If someone's looking to make money off charging others for their bad opinions, they better hustle. A policy like the Union Street Guest House's may not pass legal muster in the U.S. As reported by Alison Griswold at Slate:
If a policy like the one employed by Union Street Guest House were to wind up in court, it would most likely be struck down as illegal under a doctrine of contract law known as unconscionability. "It says if there's a surprise term in the contract that is so unfairly one-sided that one can doubt that a reasonable party would have knowingly agreed to it, that the clause cannot be enforced," Scott Michelman, an attorney with Public Citizen, says. "Nobody enters into a consumer contract expecting that they're going to be paying a fine if another consumer doesn't like the business."
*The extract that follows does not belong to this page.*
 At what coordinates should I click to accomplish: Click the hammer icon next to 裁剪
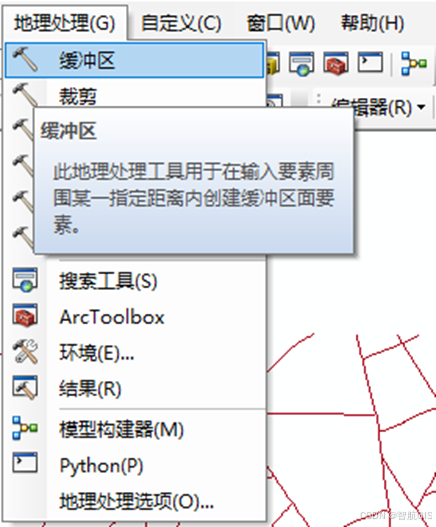coord(25,94)
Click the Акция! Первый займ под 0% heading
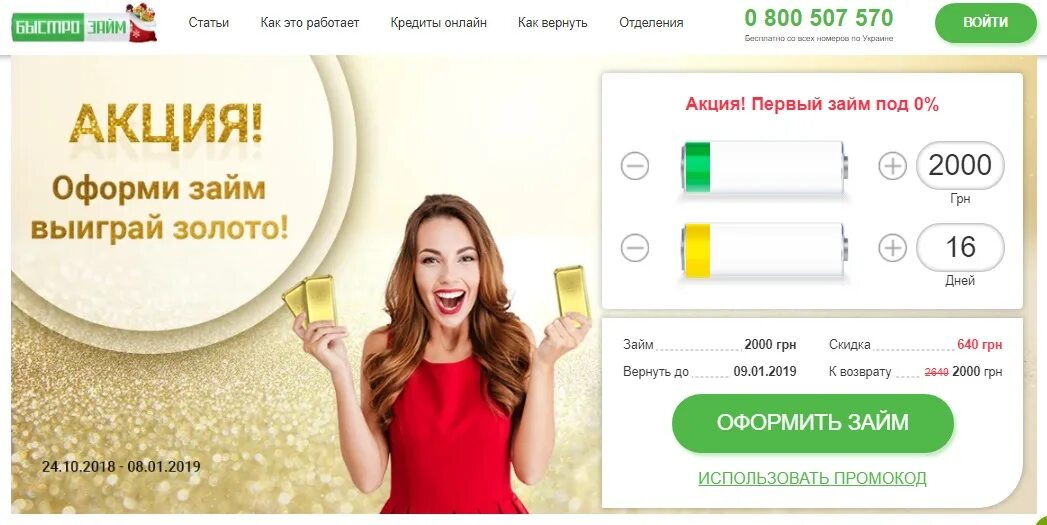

And there's already a precedent for reputational-management user clauses being found laughable in a court of law: In June, a federal court fined online retailer KlearGear $306,750 in compensatory and punitive damages plus lawyers' fees, after the company cited its "disparagement clause" and attempted to charge a would-be customer $3500 for a negative review.
However, there's a difference between lawyers or tech-news junkies knowing that and consumers reeling from a $500 sucker punch knowing this. Into the blissful gap of ignorance will step a startup promising to keep tabs on customers' online reviews and make them pay for smack talk. And a business desperate to control its online profile will pay.
That it, they'll pay until something, or someone, forces a legal case to make it clear throughout the land: Your privacy may be in flux, but your right as a U.S. consumer to leave your customer feedback without penalty will remain uncontested.